Row Goals: Part 1

Row Goals: Part 1


Video Summary

In this video, I dive into the fascinating world of row goals in SQL Server, a topic that might not get as much attention these days but is crucial for understanding query optimization. I share insights from my presentation at the PASS On Tour events and co-present with Kendra Little on two days of SQL Server performance tuning pre-cons, promising to be the best T-SQL pre-cons ever. Alongside explaining row goals in detail—both those introduced by us and those set by the optimizer—I also discuss the difference between row goals and row limits, emphasizing why understanding these concepts is vital for effective query optimization. The video includes helpful links for consulting, training, and becoming a channel member, as well as my usual humorous advice on how to contact me correctly. Enjoy exploring this essential aspect of SQL Server with me!

Full Transcript

Erik Darling here with Darling Data. And today’s video we’re going to get started going over the material that I presented at the Pass On Tour events, plural, about Rogols. Why? Because they’re fun. And it was kind of amusing and no one really talks about them anymore. So I decided I’ll give it a shot. I don’t know. You tell me how I did. If you look down in the video description, there are all sorts of helpful links. You can hire me for consulting. You can buy my training. You can become a paying member of the channel. You can ask me questions for free on my Office Hours episodes. And of course, if you enjoy this content, you can like, subscribe, and tell a friend. In the honored tradition of liking, subscribing, and telling a friend, I’m going to tell you about Sport Drink. Not because they paid me to and not because they asked me to, just because I like it. I’ve got the orange, you glad it’s not chemicals flavor. It’s quite nice. There we go. This November, I don’t even, I don’t know when this video is even going to come out. That’s how much fun life is. But this November, this might be after November. I don’t know. Who can tell? Time is a strange thing, right? Time is a flat circle, as OI’s man once said. I’m co-presenting with Kendra Little. Two days of SQL Server performance tuning pre-cons. Sorry, my back just did something strange. You get old and laughing hurts. Two days of performance tuning pre-cons with Kendra Little. They will be the best two days of T-SQL pre-cons that have ever existed. And you should come, or else. Right? Sorry. I got a text from Joe Sack. I can’t show you what it is, though.

Shh. Secret. Anyway. All right. Anyway, let’s go talk about row goals. So, row goals. Very interesting thing. Now, when we talk about query optimization, there are two ways that query optimization can be talked about. Right? There’s the query optimizer that goes and does stuff. Right? Makes a bunch of cost-based decisions. Thinks about your query. Says, hmm. I think this is a good way to go get that. And then there’s query optimization, which is kind of like what you and me do. Well, I don’t know what you do. I know what I do. And when we optimize queries, we think, hmm. I don’t like the way that worked the first time. I need to go fix it.

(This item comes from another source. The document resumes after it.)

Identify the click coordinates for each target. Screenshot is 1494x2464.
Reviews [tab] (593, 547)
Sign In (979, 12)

But row goals are one thing that sometimes the optimizer will do that will change your query and your query plan. And row goals are also something that we can do to change our queries and our query plans and hopefully get better ones. So, normally, this is where I would introduce myself to the audience because I’m a very professional presenter. I would tell them about all the great ways that they can hire me. I will tell them that I am a consultant with reasonable rates. And if they ever want to hire me or follow me or any of that stuff, these are all the ways that they can do that.

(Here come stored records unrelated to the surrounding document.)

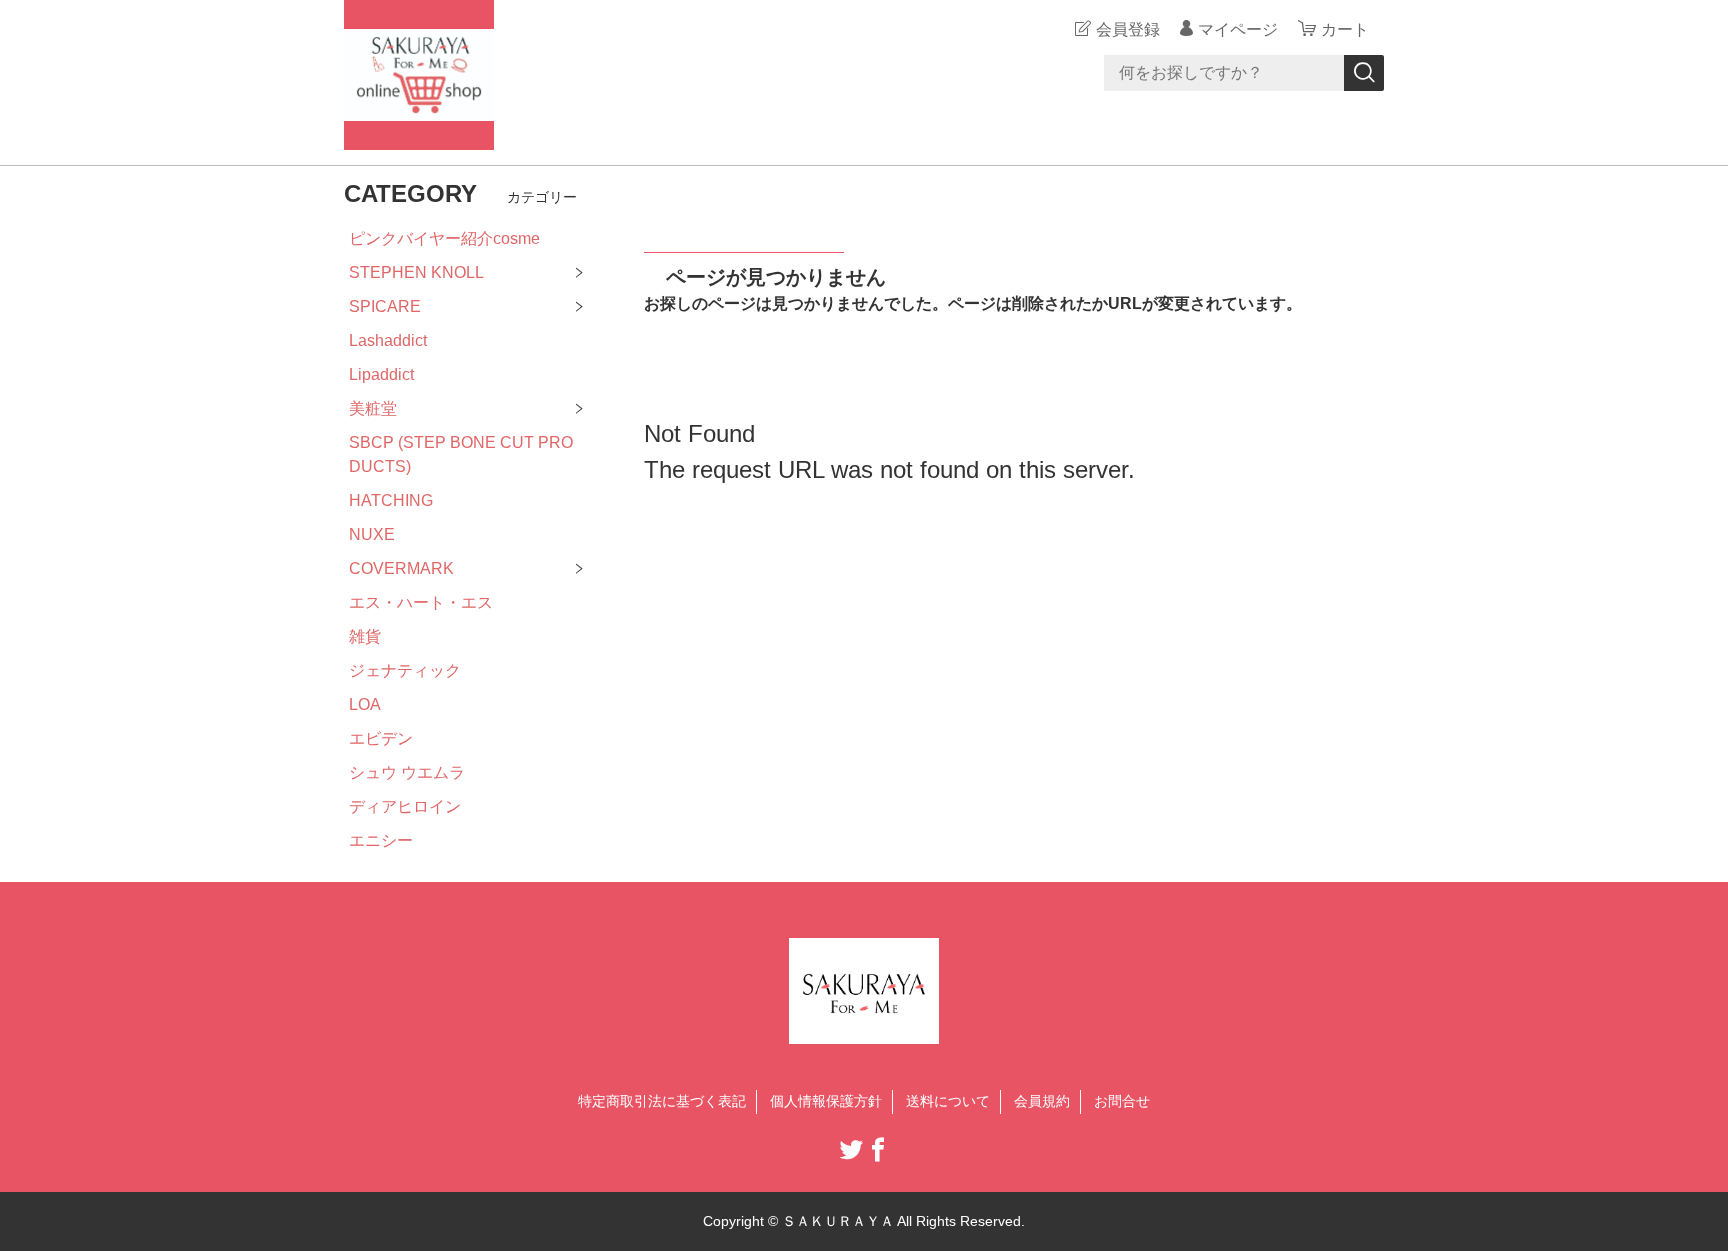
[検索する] (1364, 73)
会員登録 (1128, 29)
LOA (365, 704)
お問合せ (1122, 1101)
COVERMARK (401, 568)
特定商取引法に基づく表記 (662, 1101)
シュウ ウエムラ (407, 772)
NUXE (372, 534)
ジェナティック (405, 670)
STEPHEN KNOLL (416, 272)
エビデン (381, 738)
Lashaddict (388, 340)
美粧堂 (373, 408)
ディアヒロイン (405, 806)
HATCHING (391, 500)
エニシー (381, 840)
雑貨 (365, 636)
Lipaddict (381, 374)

I usually also make a joke about making careful note of the fact that when you want to contact me, my name is Eric with a K. If you go look for Eric with a C, you might find the love of your life. You might, I don’t know, you might get married, you might have kids, you might have the greatest future that you could dream of, but it will not be with me. So, Eric with a K. Also, be very careful because whoever you meet, if their name is Eric with a C, they will likely be a sociopath because their parents spelled their name wrong.

So, be careful. Anyway, moving right along. I’m very funny in person. I told a very funny joke at the Pass on Tour event in the Netherlands. I told the Europeans that I reformatted all the material for a European audience by taking out the jokes.

They all laughed. The first time they’ve laughed. Crazy. Anyway, row goals come in two forms. There are ones that you may introduce commonly with top offset fetch or fast enhance.

And there are ones that the optimizer may introduce commonly with not exists, exists in, not in, stuff like that. You can think of a row goal as a bit of a short circuit for the optimizer. I don’t mean short circuit the way that it’s glitching.

I mean, sometimes you might think it is, but it’s not. But it’s sort of like the optimizer can say, hey, well, wait a minute. Normally, I would have to go get like 3 million rows and 10 million rows.

And I get to figure out a plan to get that many rows. But the optimizer can then be like, hey, well, wait a minute. That nice person at the end said, I only need to get the first 10 rows.

I don’t need to think of a way to get 3 million times 10 million. I just need to think of a way to get 10 from 3 million times 10 million. So we can kind of think about strategies a little bit differently about like there’s a quick, like probably maybe a faster, different way or different approach to getting 10 rows.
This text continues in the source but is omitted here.